Drusilla Elizabeth (née Tandy) Nixon, civil rights activist, community advocate, and music educator, was born on July 15, 1899 in Toledo, Ohio, the daughter of Maud Grant Tandy and John Clifford Tandy. She attended Toledo’s Waite High where she was the only black student in her class. Drusilla wrote for the school magazine, was elected class novelist, and became the orchestra’s violinist and concertmaster. Her musical talents won her first-place in a composers’ national contest. Later she taught piano lessons—her most famous client was future California congresswoman Barbara Lee. Tandy attended the University of Toledo before it closed due to the 1918 worldwide influenza outbreak.
In 1920 Tandy moved to Knoxville, Tennessee and married attorney and East Tennessee News owner-editor Webster Porter. After giving birth to Dorothy M.L. Porter (1922), Drusilla filed for divorce due to Porter’s physical abuse during the pregnancy and departed with Dorothy to Toledo. She then married Ernest Attwell, Director of the National Recreation Association Bureau of Colored Work in Philadelphia, Pennsylvania. That marriage failed and Drusilla secured prominent attorney Raymond Pace Alexander who arranged for the Attwell divorce to become final in Ciudad Juárez, México in 1935. A few days later in Las Cruces, New Mexico, Drusilla married physician Lawrence Nixon who was already nationally prominent for his civil rights work in El Paso. The couple had two children: Drusilla Ann Nixon (1937) and Edna Angela Nixon (1939).
Drusilla Nixon quickly became involved in organizations in her new home town, El Paso, including the Black Girl Reserves, the Phyllis Wheatley Club, the United Service Organization, the YWCA board, Church Women United, and the Mental Health Board. She also joined the El Paso Council of Churches, the St. James Myrtle United Methodist Church, and the El Parks and Recreation board.
In 1945 Nixon helped organize the El Paso Southern Conference for Human Welfare. The SCHW was committed to multiracial coalition building to address institutional racism, economic disparity, and political exclusion. As a charter member, Nixon participated in group meetings, voter registration drives, lobbied for abolishing the poll tax, led educational reform discussions, publicized the effects of Southern segregation, prevented the deportation of labor activist Humberto Silex, and organized the visit of Idaho senator Glen H. Taylor, a leading liberal supporter of civil rights in the South. Unfortunately, the local FBI field office began to surveil Nixon and other SCHW members. The House Un-American Activities Committee deemed the national SCHW a “deviously camouflaged Communists-front organization.” These false allegations prompted the El Paso-SCHW to cease operating in 1948.

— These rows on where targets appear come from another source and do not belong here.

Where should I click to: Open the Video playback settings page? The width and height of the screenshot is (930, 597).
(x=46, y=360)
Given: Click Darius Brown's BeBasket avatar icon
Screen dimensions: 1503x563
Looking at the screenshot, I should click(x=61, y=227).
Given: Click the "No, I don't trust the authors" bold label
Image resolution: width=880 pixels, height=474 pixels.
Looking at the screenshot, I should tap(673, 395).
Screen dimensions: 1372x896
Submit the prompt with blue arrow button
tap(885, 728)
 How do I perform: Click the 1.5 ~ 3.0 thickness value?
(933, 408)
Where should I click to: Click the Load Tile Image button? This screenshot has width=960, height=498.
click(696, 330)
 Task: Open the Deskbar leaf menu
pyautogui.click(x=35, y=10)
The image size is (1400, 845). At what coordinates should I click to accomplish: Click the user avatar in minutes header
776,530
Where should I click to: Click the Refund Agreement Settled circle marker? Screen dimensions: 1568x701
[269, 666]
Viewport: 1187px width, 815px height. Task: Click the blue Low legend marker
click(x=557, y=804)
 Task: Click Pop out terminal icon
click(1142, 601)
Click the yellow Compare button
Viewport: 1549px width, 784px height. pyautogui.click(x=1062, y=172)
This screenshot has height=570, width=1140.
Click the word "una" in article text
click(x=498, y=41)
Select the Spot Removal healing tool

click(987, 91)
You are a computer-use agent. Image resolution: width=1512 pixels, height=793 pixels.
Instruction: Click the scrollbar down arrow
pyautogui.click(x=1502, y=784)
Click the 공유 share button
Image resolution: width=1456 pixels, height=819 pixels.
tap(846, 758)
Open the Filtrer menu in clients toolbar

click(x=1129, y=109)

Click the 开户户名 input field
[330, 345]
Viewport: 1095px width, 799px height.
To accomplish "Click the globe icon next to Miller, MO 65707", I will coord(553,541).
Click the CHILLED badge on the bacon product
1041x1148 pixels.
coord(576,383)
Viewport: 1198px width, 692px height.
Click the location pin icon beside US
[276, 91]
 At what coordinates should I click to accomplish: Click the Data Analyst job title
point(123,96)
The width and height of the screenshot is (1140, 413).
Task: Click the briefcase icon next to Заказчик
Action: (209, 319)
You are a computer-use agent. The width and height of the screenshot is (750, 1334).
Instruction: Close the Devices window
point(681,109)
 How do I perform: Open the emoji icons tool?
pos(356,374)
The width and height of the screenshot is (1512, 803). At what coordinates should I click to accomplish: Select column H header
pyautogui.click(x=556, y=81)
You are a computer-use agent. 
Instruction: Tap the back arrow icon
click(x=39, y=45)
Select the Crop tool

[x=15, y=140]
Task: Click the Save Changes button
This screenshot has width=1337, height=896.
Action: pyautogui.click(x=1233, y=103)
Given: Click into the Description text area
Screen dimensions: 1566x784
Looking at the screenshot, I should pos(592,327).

Nixon nonetheless continued her civil rights work. In 1961 at the age of 62, she helped formed the Citizens’ Committee on Human Relations. The committee successfully lobbied the El Paso City Council to approve Ordinance 2698 in 1962 which desegregated restaurants, hotels, motels, and places of public entertainment throughout the city. Because of this measure the national press proclaimed El Paso had “became the first entirely integrated city in Texas, the first in all the South and Southwest to come to terms with the most divisive issue of the republic.”
Drusilla Nixon died on May 10, 1990 at the age of 90. The El Paso Commission for Women inducted her posthumously as an honorary member to the City’s Hall of Fame.